The Italian telecom operator TIM has been fined €27 800 000 by the Italian DPA for breaches of the GDPR.

Numerous and serious violations of the GDPR have emerged from the complex preliminary investigation, that was carried out with the contribution of the Special Protection and Privacy Fraud Unit of the Guardia di Finanza.

Tim has shown that they do not have sufficient knowledge of the fundamental aspects of personal data processing.

Tim had ordered millions of promotional calls, made in six months to “non customers”, the call center companies commissioned by Tim have, in many cases, contacted the interested parties without their consent. One person was called 155 times in a month. 

In about two hundred thousand cases, “off-list” numbers were contacted, that is, not at all present in Tim’s lists of contactable people. Other illegal behaviors were then detected, such as the absence of control by the company on the work of some call centers; incorrect management and failure to update the black lists where people who do not want to receive advertising are registered; the compulsory acquisition of consent for promotional purposes in order to join the “Tim Party” program with its discounts and prizes.
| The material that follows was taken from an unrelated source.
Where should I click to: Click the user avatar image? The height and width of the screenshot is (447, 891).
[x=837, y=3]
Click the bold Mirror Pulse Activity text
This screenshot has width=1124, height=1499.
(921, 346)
Furthermore, in the management of some apps intended for customers, incorrect and non-transparent information on the processing of data was provided and invalid consent acquisition methods were adopted, paper forms were used with a request for a single consent for various purposes, including marketing.

It is surprising to see such ignorance from a company that are largely dependent on the processing of personal data, especially since it is almost two years after the GDPR entered into effect.

It will be interesting to follow the internal proceedings of TIM, since top management should have corrected these issues a long time ago.